In the more general conception of hardware that numactl works with, NUMA nodes are the predesignated pools of memory that are deemed to be
"closer" to one group of hardware threads than to another group. Hardware threads may also be referred to as "logical CPUs" or "virtual CPUs" (vCPUs).
Further details on numactl use can be found by typing man numactl on the system you are using. A summary of the NUMA nodes available
on a given machine, as well as other CPU-related info, can be obtained by running lscpu.
Specific considerations for memory usage and NUMA node configurations on TACC systems can be found in the respective user guides at the TACC documentation hub.
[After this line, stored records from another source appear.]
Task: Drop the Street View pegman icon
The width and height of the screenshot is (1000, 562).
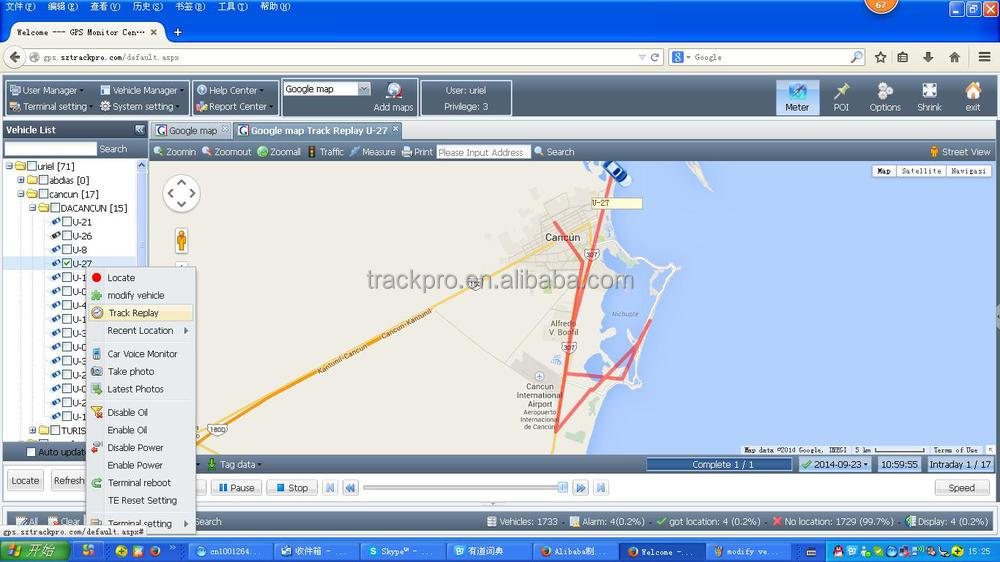Action: coord(181,240)
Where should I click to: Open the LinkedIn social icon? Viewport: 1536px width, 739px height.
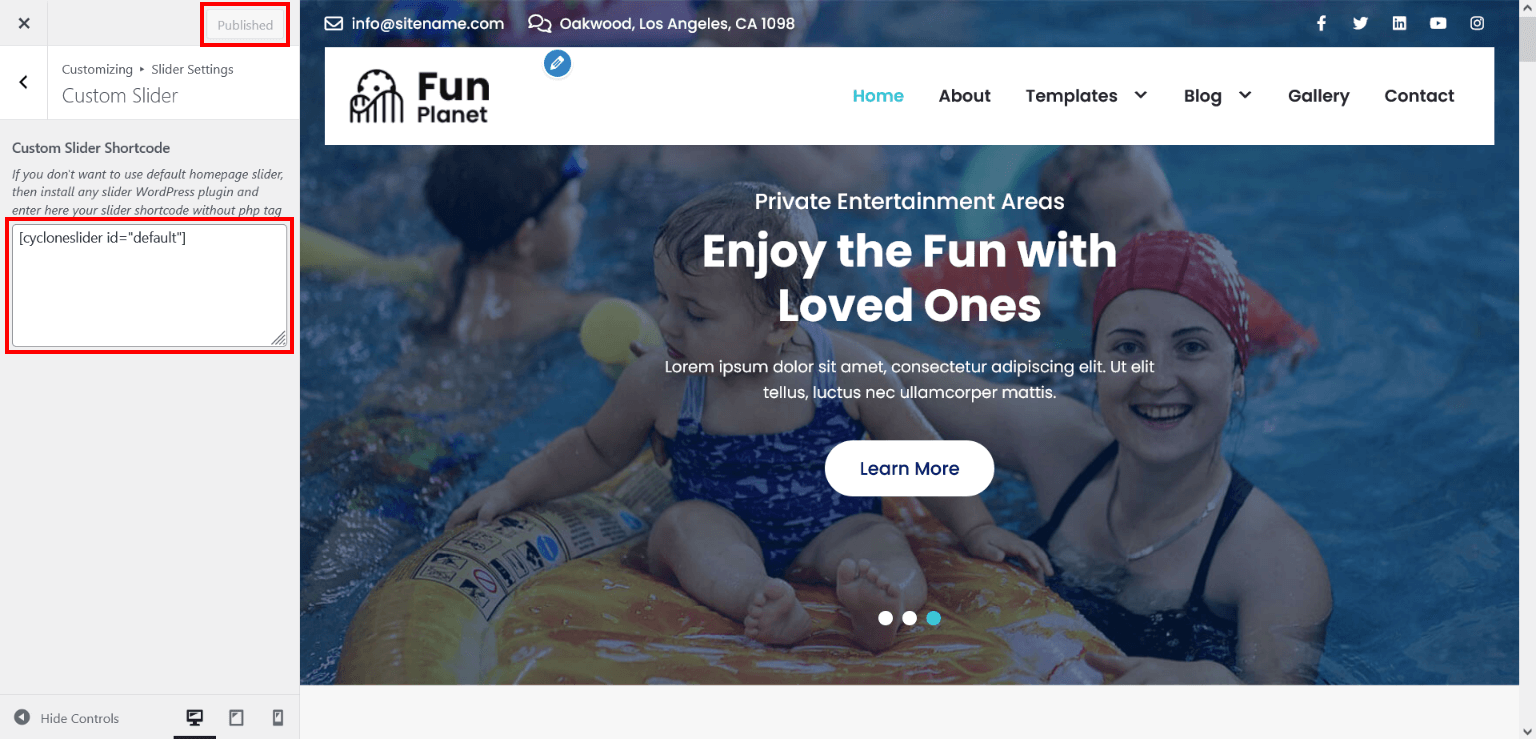[1399, 23]
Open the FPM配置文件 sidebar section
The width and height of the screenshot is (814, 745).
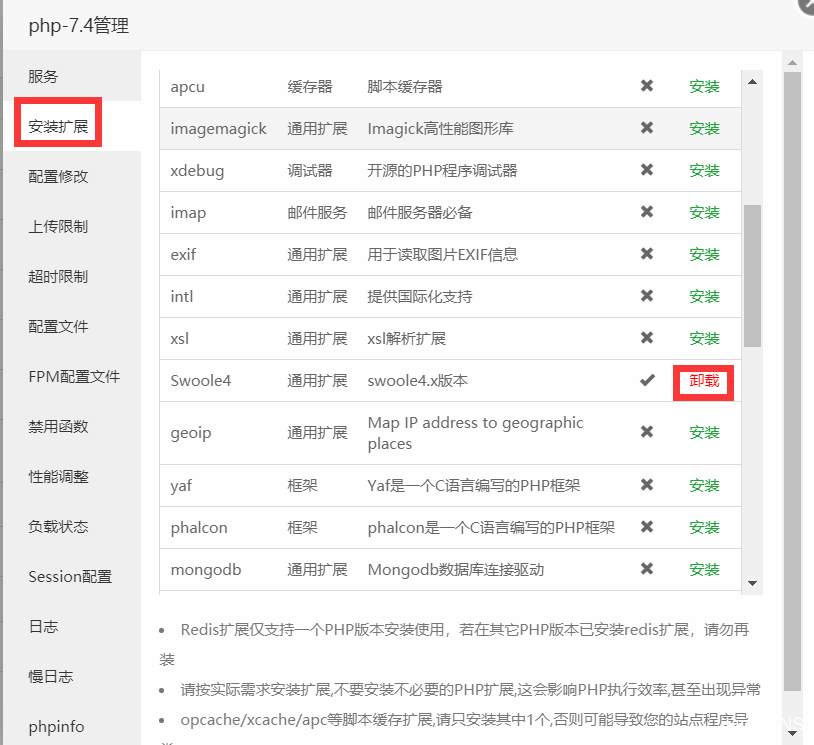[74, 377]
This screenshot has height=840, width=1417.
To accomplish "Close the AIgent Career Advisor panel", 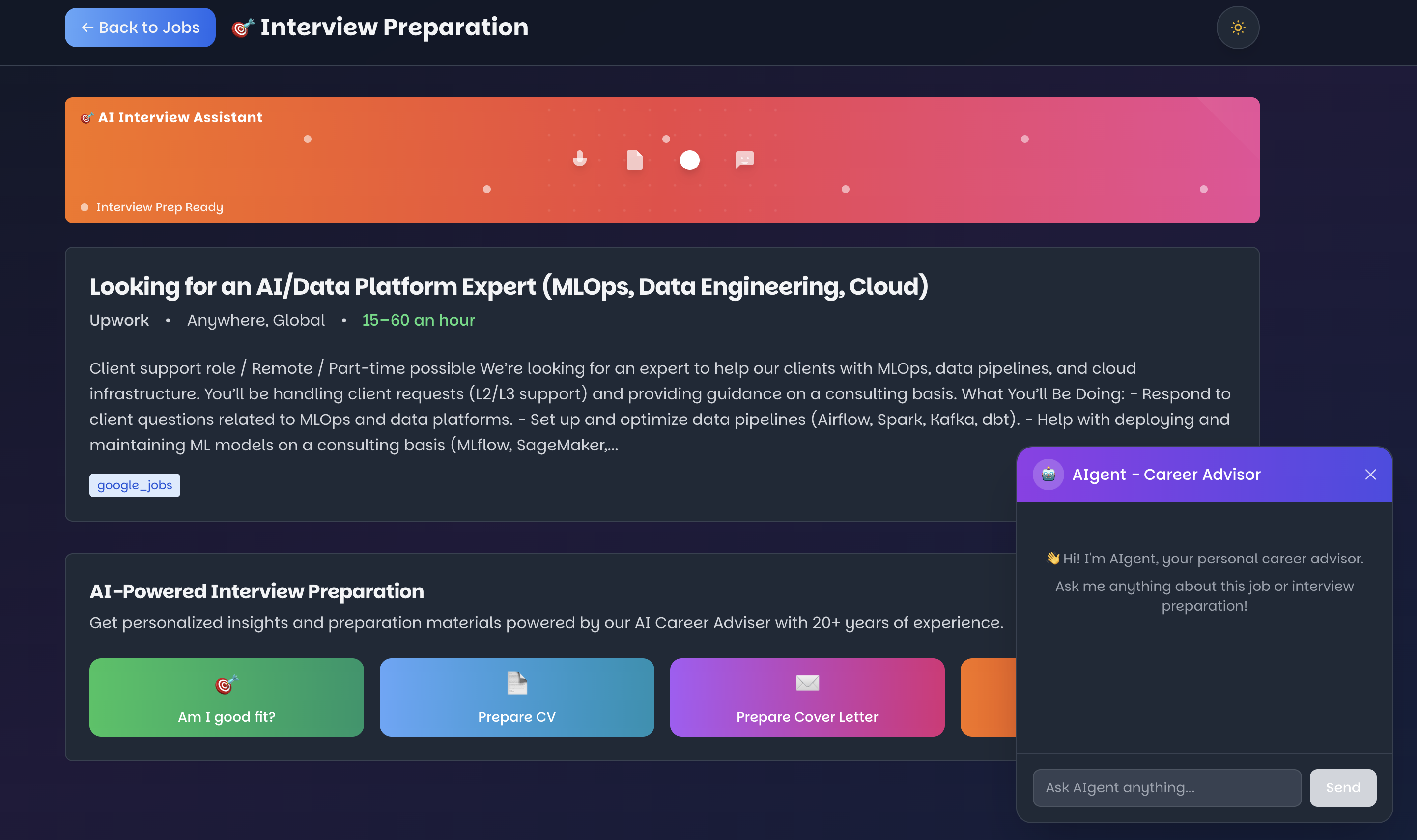I will 1371,475.
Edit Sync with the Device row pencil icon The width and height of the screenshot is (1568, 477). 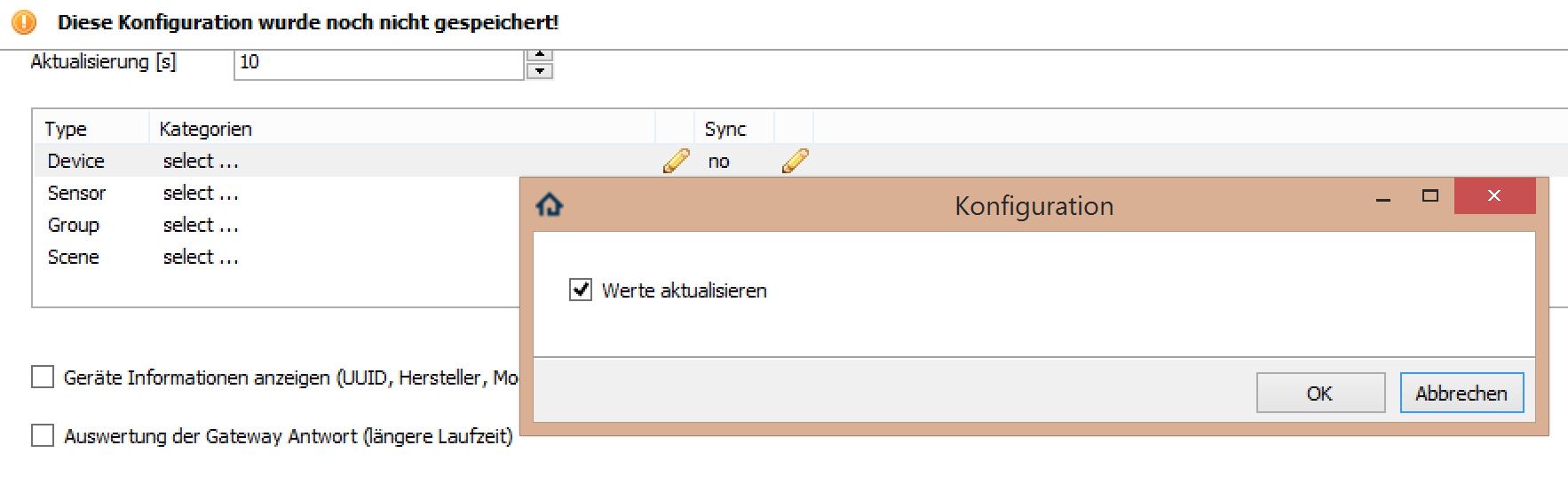pyautogui.click(x=795, y=161)
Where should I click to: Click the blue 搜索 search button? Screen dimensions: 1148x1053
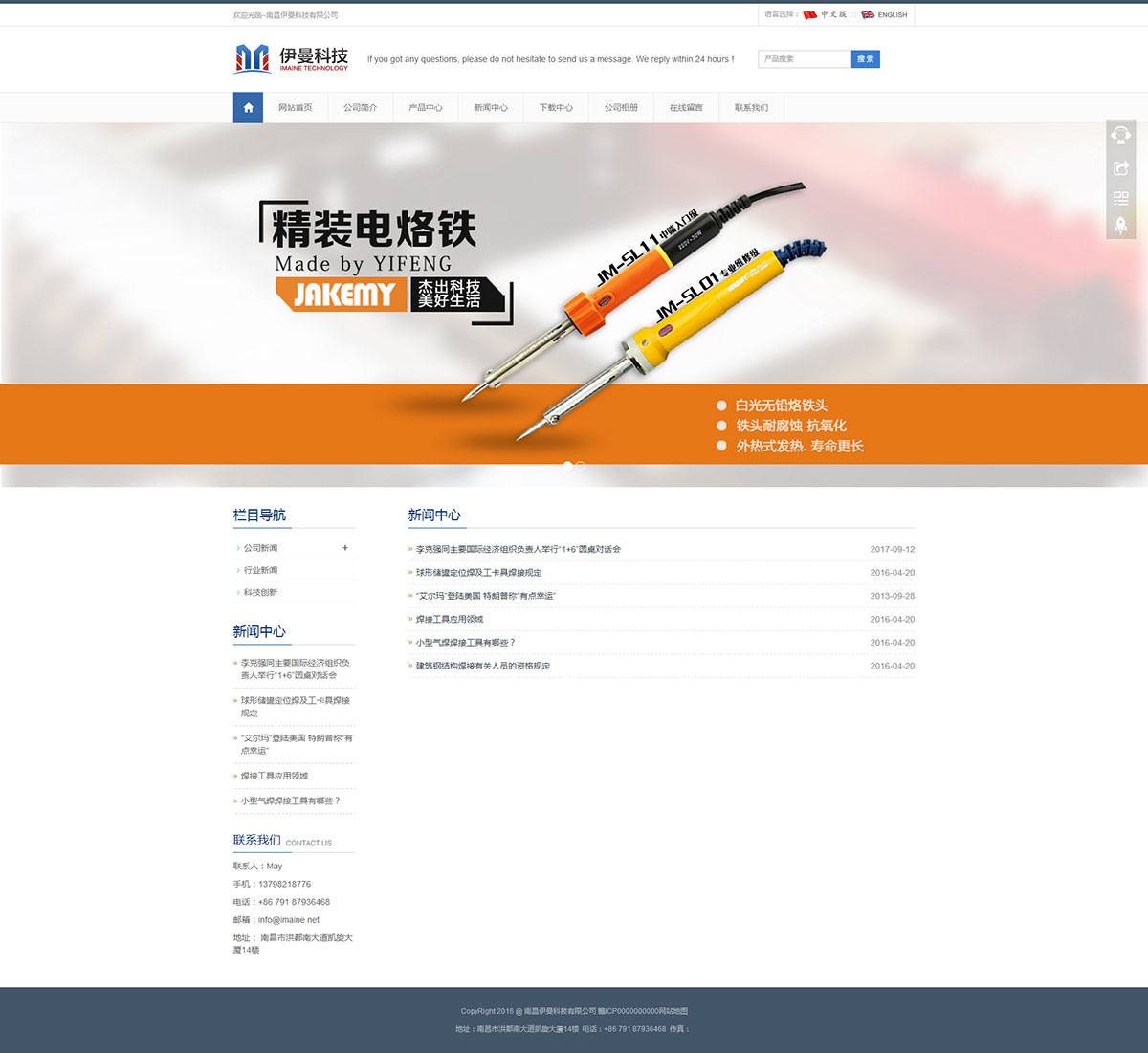pos(865,59)
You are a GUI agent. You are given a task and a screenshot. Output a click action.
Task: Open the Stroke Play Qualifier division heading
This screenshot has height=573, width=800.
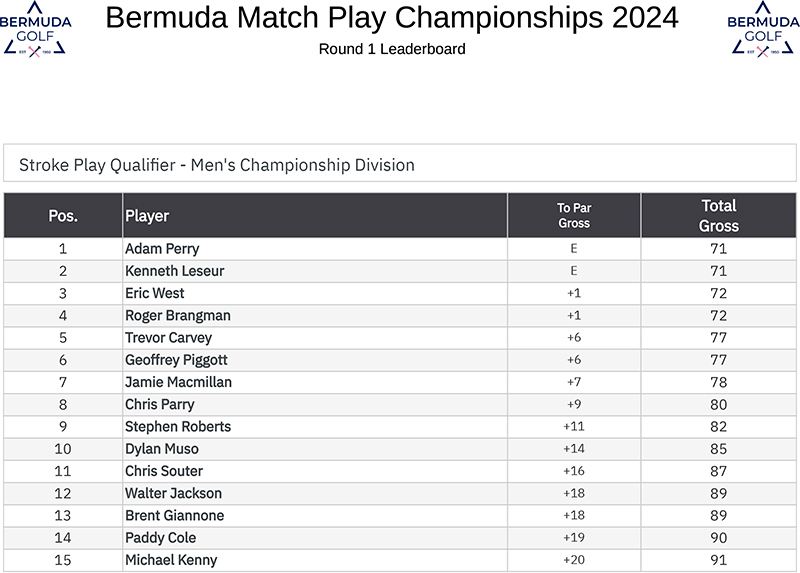217,165
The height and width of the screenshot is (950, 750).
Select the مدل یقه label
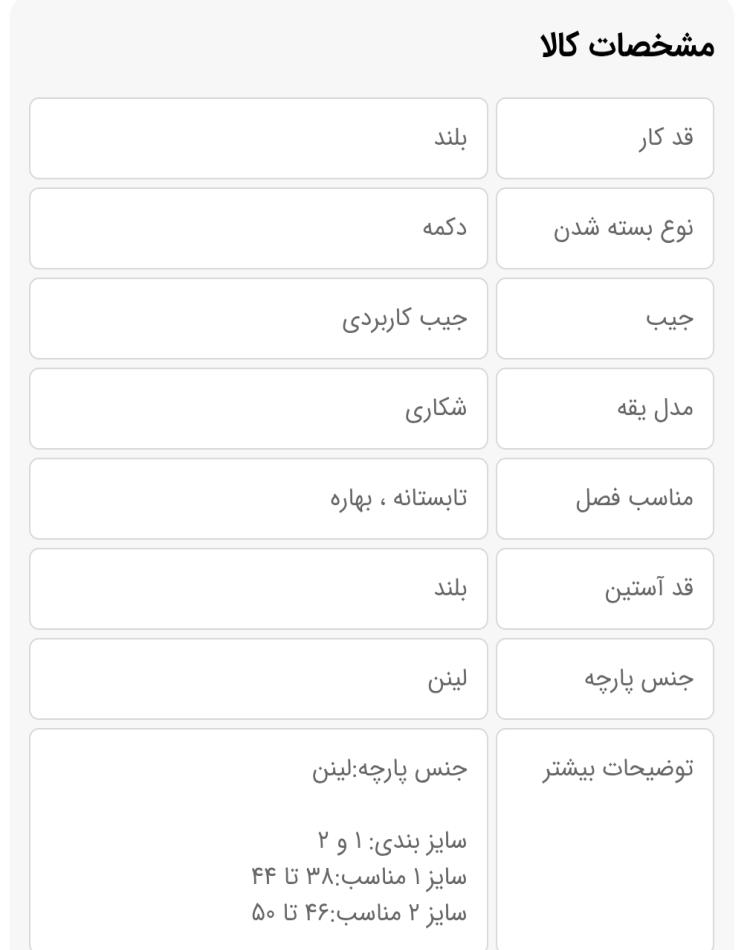click(655, 408)
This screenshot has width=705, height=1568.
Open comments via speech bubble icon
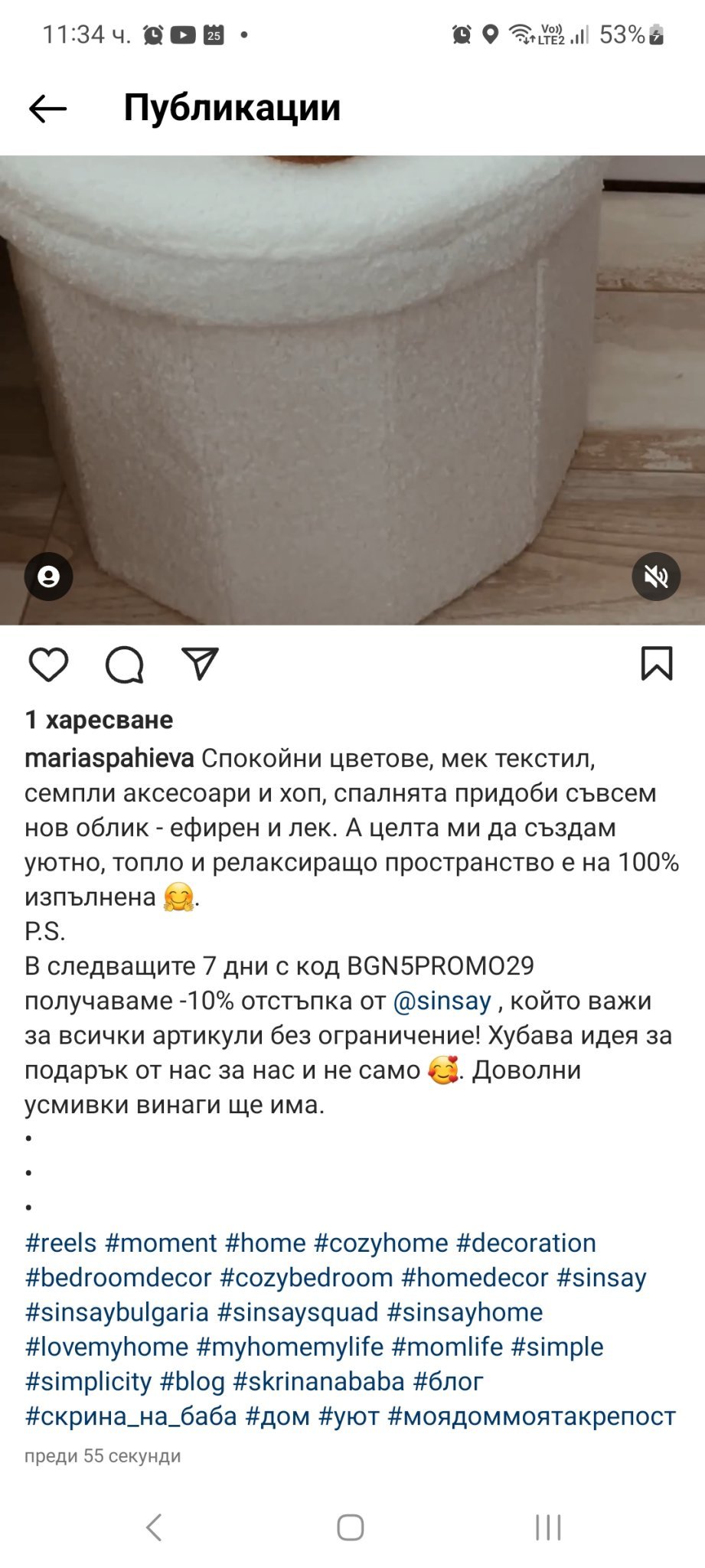pos(124,664)
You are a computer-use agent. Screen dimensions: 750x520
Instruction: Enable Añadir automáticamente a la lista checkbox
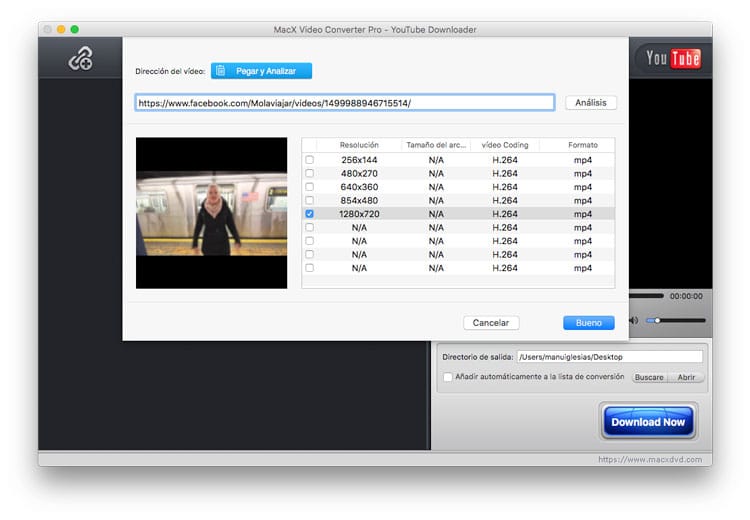click(x=448, y=377)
More background on NUMA, specifically in NUMA in Linux, can be found in this ACM Queue article.
Historical note: in the past, Stampede2 used to offer multiple extra batch queues to provide optional NUMA-node configurations for its KNL nodes.
These Xeon Phi processors came with special onboard memory called MCDRAM. To identify the NUMA node
that corresponded to the high-bandwidth MCDRAM memory, one could issue a helpful command from the memkind library, memkind-hbw-nodes.